Parallel Training of Multiple Models

I am trying to train N independant models using M GPUs in parallel on one machine. What I currently want to achieve is training the N models, M at a time in parallel for given number of epochs, store the intermediate return output of each model until all are done, process the stored outputs and repeat for a number of rounds.

Each client has a device property with a GPU id, and model parameters are assigned to the device before training. The device_dict dictionary has one key for each gpu containing a list of client ids assigned to the device. Here is what I have implemented so far (untested) and am unsure if that is the best way of doing this.

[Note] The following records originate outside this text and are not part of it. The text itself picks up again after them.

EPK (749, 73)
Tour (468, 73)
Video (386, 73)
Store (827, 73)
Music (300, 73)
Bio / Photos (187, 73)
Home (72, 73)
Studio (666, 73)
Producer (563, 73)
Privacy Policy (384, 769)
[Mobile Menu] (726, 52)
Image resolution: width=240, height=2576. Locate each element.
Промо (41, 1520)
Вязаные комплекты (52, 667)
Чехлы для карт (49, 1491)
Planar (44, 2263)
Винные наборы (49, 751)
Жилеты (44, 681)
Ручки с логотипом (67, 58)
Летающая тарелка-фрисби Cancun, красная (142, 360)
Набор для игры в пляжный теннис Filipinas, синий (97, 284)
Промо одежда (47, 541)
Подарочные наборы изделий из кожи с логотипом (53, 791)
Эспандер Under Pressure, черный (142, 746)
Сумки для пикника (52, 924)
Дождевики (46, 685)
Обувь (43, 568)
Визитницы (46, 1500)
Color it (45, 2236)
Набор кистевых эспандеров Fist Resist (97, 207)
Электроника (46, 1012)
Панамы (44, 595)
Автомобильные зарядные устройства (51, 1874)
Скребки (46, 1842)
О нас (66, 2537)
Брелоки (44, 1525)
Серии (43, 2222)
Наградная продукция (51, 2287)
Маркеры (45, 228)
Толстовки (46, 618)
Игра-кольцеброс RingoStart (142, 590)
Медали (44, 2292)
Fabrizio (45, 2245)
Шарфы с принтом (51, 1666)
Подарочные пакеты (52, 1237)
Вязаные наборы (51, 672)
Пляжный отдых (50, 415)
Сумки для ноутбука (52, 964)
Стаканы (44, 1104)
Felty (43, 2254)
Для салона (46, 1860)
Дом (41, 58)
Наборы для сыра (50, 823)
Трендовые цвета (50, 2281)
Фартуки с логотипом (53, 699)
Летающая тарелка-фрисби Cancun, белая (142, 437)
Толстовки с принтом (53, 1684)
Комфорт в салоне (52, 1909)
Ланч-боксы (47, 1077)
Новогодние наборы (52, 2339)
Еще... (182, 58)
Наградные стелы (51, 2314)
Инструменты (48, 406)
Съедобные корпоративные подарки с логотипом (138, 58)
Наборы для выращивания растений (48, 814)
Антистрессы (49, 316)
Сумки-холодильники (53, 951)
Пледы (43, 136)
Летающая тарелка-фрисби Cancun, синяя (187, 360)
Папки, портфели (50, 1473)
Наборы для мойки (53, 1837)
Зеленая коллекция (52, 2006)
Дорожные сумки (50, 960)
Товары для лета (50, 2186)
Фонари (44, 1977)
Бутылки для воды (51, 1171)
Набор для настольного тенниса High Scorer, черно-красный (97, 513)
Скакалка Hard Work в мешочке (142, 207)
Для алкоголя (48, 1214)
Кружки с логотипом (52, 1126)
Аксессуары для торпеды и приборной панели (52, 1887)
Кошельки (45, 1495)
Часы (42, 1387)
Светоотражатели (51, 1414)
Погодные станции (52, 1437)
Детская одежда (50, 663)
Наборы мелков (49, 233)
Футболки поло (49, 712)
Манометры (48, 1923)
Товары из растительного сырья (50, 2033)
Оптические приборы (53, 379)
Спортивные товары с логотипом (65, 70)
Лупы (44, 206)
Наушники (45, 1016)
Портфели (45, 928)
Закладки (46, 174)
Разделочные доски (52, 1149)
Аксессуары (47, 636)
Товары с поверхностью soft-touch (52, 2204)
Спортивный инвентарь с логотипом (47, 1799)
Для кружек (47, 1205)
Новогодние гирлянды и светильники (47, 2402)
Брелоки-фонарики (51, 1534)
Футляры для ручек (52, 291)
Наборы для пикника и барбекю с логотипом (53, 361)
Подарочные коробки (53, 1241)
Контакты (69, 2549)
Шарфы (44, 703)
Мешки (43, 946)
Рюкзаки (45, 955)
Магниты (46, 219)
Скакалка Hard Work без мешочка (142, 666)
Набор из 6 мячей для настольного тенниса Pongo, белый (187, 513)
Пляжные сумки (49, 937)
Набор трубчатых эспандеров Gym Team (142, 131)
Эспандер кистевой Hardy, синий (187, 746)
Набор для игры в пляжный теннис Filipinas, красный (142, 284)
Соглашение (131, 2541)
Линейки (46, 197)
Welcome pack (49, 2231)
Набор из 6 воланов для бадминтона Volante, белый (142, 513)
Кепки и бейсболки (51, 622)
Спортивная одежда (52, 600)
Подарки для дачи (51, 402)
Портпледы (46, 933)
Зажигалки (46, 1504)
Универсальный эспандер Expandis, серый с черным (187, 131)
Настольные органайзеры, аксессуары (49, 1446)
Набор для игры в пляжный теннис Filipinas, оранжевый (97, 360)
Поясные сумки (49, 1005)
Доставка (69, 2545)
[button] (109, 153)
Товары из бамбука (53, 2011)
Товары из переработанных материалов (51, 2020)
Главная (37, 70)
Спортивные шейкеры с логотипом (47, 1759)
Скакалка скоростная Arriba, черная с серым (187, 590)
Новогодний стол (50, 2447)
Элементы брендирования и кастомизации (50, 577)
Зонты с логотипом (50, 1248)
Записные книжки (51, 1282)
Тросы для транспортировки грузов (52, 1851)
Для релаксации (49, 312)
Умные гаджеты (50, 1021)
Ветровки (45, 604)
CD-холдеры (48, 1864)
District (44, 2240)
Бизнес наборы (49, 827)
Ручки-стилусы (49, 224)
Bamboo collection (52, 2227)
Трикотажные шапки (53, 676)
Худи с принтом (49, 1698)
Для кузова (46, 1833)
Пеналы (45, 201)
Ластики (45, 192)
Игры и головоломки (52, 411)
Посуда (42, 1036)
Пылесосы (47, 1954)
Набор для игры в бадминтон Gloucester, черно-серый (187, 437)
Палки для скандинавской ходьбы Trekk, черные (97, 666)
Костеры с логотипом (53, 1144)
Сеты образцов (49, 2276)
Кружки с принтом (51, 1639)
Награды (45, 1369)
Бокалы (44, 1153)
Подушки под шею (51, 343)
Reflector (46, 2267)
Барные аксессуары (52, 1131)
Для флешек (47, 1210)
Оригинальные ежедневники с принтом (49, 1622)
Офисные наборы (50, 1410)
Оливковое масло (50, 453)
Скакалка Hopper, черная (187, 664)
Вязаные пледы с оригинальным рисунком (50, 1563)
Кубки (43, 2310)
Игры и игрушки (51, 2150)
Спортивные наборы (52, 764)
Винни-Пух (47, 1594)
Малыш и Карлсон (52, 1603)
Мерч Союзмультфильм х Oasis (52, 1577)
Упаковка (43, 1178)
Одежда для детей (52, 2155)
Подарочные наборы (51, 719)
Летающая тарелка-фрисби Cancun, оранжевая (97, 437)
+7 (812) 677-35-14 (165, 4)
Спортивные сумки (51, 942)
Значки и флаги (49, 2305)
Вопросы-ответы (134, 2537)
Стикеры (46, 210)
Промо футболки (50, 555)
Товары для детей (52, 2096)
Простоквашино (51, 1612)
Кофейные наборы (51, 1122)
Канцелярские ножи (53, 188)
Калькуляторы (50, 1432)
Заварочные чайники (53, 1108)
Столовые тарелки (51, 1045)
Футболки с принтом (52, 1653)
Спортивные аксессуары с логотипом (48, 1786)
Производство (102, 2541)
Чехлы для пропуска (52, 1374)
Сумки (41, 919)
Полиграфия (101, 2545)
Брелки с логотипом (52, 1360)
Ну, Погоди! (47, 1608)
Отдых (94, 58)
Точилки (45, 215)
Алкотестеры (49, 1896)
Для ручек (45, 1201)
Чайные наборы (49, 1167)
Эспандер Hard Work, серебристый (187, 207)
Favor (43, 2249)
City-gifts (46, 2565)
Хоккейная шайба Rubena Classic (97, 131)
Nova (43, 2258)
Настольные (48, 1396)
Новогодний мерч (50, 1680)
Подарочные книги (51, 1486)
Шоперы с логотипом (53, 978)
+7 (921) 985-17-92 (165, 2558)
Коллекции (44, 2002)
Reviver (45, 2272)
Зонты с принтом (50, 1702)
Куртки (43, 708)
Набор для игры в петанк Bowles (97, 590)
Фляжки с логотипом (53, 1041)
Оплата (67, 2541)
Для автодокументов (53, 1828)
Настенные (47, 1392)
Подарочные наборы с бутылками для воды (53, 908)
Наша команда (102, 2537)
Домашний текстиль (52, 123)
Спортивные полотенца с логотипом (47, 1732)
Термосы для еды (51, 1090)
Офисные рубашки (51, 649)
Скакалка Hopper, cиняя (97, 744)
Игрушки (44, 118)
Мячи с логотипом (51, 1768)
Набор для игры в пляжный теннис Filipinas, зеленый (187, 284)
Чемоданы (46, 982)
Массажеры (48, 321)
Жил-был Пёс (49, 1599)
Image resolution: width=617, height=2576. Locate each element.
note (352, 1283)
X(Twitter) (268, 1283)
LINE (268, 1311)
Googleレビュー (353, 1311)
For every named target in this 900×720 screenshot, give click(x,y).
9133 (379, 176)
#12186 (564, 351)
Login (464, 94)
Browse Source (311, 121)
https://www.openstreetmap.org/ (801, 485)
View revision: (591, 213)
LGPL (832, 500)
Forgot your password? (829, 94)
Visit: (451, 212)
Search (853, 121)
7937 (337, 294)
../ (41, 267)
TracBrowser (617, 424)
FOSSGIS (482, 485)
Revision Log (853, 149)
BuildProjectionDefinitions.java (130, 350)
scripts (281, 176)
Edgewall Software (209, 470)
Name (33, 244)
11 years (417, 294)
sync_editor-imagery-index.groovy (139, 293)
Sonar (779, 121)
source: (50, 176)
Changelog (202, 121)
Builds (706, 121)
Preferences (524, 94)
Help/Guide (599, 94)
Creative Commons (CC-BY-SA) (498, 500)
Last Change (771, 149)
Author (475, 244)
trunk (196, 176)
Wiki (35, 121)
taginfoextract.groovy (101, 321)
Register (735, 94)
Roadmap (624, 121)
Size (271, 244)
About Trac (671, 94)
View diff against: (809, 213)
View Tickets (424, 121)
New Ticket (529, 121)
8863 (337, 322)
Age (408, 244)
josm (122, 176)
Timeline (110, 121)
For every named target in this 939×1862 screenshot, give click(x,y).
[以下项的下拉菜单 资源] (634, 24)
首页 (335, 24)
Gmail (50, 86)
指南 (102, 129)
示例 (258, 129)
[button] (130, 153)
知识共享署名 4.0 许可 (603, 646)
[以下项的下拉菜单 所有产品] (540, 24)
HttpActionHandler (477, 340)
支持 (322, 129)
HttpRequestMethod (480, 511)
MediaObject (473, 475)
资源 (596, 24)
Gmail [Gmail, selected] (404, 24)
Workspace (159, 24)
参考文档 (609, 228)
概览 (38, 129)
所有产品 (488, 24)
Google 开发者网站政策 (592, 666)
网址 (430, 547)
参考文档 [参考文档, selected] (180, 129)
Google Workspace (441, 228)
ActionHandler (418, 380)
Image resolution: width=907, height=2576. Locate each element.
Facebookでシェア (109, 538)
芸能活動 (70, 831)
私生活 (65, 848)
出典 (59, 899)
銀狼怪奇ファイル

def train_mp(self, num_rounds, train_epochs):

    # Initialize logit queue for server update after each round
    logit_queue = Queue()

    for _ in num_rounds:
        self.round += 1

        diffusion_seed = self.server.generate_seed()
        server_logit = self.server.get_logit()
        processes = [] 

        # Start processes for each client on each device
        for i in range(math.ceil(self.num_clients / self.num_devices)):
            for device, client_ids in self.device_dict.items():
                if i < len(client_ids):
                    process = mp.Process(target=self.client_update, args=(self.clients[client_ids[i]], server_logit, diffusion_seed, logit_queue))
                    process.start()
                    processes.append(process)

        # Wait for all processes to finish
        for process in processes:
            process.join()

        # Update server model with client logit queue
        self.server.knowledge_distillation(logit_queue)

I currently do not have access to a multi-GPU machine to test anything so am unsure what the best way of doing this would be. Any help would be appreciated.